→ WHAT IS EXPECTED:
Repeat word for word the items, starting with the line that contains "622x442 pixels. How" and going on through the end of the items.

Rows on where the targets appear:

-------

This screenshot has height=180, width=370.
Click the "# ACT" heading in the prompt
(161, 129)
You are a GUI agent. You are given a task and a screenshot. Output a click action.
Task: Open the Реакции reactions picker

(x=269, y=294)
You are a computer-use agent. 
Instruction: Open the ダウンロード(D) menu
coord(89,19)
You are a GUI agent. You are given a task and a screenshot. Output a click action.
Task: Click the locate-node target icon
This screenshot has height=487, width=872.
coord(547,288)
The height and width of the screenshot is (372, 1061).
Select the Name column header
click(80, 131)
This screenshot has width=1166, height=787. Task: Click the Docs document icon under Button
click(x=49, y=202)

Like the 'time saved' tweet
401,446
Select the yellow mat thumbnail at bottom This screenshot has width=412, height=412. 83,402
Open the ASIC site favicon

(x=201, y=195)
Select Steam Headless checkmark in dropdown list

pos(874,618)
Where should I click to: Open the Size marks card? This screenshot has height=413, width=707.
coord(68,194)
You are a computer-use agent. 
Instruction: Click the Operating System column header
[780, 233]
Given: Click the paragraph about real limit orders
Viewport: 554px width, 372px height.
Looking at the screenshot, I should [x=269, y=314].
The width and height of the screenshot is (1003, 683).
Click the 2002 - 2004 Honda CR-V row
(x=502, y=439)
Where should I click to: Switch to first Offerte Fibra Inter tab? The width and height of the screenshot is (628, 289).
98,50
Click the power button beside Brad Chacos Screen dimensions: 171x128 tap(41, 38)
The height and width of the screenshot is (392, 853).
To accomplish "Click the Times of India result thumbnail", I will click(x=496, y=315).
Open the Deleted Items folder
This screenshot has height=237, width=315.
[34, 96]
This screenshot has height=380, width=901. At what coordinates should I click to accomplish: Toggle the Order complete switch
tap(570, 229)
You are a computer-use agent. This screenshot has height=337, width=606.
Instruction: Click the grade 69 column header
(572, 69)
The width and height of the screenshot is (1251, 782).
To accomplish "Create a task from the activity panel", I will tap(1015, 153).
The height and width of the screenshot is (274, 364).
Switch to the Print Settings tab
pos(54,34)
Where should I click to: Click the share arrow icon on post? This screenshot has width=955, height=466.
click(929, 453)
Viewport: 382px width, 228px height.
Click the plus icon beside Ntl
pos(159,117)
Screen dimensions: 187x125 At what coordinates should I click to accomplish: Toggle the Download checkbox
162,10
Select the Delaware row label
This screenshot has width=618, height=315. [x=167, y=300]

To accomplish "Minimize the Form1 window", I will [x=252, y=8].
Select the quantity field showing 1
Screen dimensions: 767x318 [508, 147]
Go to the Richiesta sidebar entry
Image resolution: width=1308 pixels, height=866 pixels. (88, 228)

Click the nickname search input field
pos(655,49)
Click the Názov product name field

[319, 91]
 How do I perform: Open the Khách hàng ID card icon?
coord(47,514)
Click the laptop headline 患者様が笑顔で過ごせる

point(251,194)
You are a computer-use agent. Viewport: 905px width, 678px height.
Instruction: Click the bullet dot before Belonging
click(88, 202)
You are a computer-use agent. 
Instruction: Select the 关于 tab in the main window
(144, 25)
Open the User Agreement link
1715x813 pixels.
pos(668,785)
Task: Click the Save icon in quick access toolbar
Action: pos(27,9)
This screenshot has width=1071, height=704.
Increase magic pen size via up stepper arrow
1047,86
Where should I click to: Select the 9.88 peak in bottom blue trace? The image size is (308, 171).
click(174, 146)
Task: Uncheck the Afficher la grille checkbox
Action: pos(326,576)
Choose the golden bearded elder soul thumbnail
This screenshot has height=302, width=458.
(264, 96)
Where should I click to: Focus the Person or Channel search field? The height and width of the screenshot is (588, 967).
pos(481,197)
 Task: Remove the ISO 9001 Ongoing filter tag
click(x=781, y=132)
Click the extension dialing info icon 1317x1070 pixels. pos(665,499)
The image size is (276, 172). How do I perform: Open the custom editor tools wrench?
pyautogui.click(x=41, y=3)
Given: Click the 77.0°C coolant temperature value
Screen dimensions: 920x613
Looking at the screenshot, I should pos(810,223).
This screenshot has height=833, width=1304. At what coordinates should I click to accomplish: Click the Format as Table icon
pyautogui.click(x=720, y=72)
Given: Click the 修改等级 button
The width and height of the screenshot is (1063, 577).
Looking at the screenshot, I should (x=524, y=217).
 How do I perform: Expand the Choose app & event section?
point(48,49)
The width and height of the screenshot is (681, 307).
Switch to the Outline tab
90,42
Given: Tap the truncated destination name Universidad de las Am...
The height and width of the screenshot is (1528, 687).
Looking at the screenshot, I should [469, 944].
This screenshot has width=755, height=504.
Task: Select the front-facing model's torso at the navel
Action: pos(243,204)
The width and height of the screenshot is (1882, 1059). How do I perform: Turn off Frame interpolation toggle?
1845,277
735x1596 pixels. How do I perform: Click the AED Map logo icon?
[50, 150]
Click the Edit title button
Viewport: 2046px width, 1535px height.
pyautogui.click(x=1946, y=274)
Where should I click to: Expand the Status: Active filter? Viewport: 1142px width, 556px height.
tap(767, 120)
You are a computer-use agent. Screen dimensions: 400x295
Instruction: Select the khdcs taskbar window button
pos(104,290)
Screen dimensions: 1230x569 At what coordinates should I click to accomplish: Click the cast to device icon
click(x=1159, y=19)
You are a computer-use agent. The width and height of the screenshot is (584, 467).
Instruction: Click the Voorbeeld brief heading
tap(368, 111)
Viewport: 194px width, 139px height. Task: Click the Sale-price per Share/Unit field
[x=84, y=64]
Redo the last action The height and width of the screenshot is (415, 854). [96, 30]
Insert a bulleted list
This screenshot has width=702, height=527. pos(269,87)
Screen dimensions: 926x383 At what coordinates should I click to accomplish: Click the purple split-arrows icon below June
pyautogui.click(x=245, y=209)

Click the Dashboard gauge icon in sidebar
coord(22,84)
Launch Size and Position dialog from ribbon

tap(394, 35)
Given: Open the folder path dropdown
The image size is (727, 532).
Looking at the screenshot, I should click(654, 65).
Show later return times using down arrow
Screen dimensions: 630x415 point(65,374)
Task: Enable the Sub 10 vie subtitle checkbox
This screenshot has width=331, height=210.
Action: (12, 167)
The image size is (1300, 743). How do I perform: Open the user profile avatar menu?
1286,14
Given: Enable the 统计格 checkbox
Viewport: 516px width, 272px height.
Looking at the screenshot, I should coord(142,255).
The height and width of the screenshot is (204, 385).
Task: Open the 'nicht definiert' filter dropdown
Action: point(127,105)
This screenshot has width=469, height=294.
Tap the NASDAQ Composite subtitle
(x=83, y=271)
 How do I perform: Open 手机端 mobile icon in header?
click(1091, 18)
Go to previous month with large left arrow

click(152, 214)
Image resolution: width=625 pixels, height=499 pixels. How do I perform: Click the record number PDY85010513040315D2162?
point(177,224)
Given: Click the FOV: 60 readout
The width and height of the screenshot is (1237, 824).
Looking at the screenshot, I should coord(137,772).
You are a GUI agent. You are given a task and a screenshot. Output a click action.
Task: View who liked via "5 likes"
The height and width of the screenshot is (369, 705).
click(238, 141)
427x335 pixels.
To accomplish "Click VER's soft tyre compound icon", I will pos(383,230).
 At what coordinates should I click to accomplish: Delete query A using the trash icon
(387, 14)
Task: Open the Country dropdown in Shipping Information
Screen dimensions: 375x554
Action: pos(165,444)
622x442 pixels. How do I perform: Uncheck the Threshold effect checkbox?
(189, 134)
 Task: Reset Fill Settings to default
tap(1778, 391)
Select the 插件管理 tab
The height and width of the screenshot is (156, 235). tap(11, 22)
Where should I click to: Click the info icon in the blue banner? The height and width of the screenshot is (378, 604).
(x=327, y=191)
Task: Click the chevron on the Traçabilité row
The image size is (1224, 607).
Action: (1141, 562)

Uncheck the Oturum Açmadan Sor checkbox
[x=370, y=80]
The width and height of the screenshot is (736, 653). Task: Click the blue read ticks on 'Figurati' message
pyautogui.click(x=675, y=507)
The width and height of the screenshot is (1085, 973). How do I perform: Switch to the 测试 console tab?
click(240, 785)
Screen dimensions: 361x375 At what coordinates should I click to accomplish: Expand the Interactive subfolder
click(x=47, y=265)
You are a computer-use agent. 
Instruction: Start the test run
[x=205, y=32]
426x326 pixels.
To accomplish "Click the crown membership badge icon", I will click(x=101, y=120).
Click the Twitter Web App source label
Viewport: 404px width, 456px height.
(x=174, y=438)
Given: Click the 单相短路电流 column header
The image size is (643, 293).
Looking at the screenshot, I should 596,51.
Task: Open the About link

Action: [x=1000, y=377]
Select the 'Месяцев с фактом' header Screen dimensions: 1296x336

-------

→ RESPONSE BELOW:
622x442 pixels. How do I perform: Uncheck the Threshold effect checkbox?
(189, 134)
 Task: Reset Fill Settings to default
tap(1778, 391)
Select the 插件管理 tab
The height and width of the screenshot is (156, 235). tap(11, 22)
Where should I click to: Click the info icon in the blue banner? The height and width of the screenshot is (378, 604).
(x=327, y=191)
Task: Click the chevron on the Traçabilité row
The image size is (1224, 607).
Action: (1141, 562)

Uncheck the Oturum Açmadan Sor checkbox
[x=370, y=80]
The width and height of the screenshot is (736, 653). Task: Click the blue read ticks on 'Figurati' message
pyautogui.click(x=675, y=507)
The width and height of the screenshot is (1085, 973). How do I perform: Switch to the 测试 console tab?
click(240, 785)
Screen dimensions: 361x375 At what coordinates should I click to accomplish: Expand the Interactive subfolder
click(x=47, y=265)
You are a computer-use agent. 
Instruction: Start the test run
[x=205, y=32]
426x326 pixels.
To accomplish "Click the crown membership badge icon", I will click(x=101, y=120).
Click the Twitter Web App source label
Viewport: 404px width, 456px height.
(x=174, y=438)
Given: Click the 单相短路电流 column header
The image size is (643, 293).
Looking at the screenshot, I should 596,51.
Task: Open the About link

Action: [x=1000, y=377]
Select the 'Месяцев с фактом' header Screen dimensions: 1296x336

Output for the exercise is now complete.